** Start of Excerpted passage **
Yet as much as we try to insulate ourselves from death's cold realities, our culture seems enamored with it.  It has become the constant theme in our TV shows, movies, music, and literature.  It is something we just cannot avoid.  And maybe we shouldn't avoid it. That is why funerals are good for us. They force us to contemplate the meaning of life. 

 

Sorrow is better than laughter, because sober reflection is good for the heart. The heart of the wise is in the house of mourning, but the heart of fools is in the house of merrymaking. (Ec 7:2-4)

 

Frivolous merrymaking leads to foolishness. Fools are less likely to engage in serious reflection and they miss the profound lessons of life. Why is sober reflection particularly difficult for some? Because it takes courage to confront painful issues- but it is worth the effort.  Solomon has demonstrated that he is not averse to hard questions about life.  His courageous wisdom leads us to ponder these issues.

 

And what is the house of mourning?  According to Jewish Law, the deceased must be buried the same day as their death.  Following this, a meal of condolence was provided for those who mourn.  For one week following the burial, the house of mourning would host friends and family.  Traditionally there was no grooming, marital relations, entertain, or study during that week, and sometimes the mourners would wait thirty days before cutting their hair.  Prayers were offered, the Torah was read, and memorial candles lit.  Professional musicians would provide somber music and chant dirges.  This was a time for sober reflection.  Mourning was a time to consider the life of the deceased, appreciate the contributions they made, and reflect on how much they will be missed.  The house of mourning  is in stark contrast to the house of merrymaking- and far more beneficial.

 

We might wonder if Solomon is more of a Stoic or Epicurean philosopher. When we read his exhortation to eat and drink and enjoy the fruits of our labor it sounds more Epicurean.  But here he sounds Stoic.  Simple conclusion- he is neither.  Since God has given him his wisdom, Solomon does not go to either extreme.

 

It is better for a person to receive a rebuke from those who are wise than to listen to the song of fools. For like the crackling of quick-burning thorns under a cooking pot, so is the laughter of the fool. This kind of folly also is useless. (Ec 7:5-6)
** End of Excerpted passage **
** Start of Dataset **
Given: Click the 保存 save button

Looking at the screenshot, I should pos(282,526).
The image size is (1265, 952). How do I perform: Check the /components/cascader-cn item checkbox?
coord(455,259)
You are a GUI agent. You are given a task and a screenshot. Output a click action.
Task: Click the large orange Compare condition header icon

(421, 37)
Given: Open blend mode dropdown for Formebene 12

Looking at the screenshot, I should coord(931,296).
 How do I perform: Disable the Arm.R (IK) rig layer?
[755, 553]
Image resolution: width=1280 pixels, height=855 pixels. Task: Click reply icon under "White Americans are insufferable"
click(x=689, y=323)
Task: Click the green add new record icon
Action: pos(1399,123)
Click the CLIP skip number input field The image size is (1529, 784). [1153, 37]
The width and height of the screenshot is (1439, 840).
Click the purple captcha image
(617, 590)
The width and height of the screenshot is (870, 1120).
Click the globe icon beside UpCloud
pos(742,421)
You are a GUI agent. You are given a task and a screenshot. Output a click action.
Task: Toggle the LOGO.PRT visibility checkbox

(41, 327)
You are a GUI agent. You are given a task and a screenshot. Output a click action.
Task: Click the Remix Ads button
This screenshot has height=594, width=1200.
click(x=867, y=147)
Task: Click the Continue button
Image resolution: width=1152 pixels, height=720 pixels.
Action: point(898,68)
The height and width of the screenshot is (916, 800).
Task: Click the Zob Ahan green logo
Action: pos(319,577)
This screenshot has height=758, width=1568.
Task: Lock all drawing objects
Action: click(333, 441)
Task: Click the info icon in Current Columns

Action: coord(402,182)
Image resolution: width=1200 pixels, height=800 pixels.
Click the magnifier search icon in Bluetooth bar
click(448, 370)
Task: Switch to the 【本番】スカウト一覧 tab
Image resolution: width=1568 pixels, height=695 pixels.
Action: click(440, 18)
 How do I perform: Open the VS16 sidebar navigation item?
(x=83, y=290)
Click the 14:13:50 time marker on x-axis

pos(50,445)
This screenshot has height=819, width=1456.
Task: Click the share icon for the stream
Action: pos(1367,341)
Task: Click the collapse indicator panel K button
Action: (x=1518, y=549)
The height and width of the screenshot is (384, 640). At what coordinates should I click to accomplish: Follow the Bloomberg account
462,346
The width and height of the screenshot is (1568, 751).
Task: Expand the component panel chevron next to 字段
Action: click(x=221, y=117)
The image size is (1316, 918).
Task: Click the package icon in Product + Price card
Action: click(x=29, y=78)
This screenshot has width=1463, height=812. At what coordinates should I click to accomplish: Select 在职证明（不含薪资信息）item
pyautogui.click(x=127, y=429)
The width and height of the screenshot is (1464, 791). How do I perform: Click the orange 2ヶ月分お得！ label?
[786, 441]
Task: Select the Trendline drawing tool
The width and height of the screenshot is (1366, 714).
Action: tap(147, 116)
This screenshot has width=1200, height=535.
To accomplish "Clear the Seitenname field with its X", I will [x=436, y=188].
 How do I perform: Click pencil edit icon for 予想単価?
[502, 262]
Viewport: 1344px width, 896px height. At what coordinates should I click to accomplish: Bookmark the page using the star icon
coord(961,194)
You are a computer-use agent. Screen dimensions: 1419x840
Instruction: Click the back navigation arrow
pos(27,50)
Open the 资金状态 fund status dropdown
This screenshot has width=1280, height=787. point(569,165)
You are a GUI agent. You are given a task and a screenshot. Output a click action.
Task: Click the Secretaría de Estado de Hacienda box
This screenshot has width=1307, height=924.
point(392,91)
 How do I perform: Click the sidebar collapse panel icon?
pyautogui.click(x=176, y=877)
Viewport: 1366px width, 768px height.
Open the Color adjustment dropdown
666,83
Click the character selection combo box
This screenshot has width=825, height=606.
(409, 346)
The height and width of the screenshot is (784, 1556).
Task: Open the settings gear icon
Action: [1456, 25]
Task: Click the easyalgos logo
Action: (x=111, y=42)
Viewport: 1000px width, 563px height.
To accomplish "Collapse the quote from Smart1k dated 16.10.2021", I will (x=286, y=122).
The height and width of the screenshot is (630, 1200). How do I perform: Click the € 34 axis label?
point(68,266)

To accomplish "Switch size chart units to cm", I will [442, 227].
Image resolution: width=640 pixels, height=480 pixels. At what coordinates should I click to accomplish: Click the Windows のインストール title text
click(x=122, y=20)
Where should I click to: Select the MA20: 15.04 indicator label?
** End of Dataset **
Work instructions: Using the commentary on the house of mourning, decide whether each statement agrees with it, and answer yes or no with the deciding words quoted. (a) Under Jewish Law the deceased had to be buried within three days of death. (b) Professional musicians provided somber music during the mourning period. (c) The commentary concludes that Solomon is a Stoic philosopher.

Expected answer:
(a) No: "the deceased must be buried the same day as their death."
(b) Yes: "Professional musicians would provide somber music and chant dirges."
(c) No: "Simple conclusion- he is neither."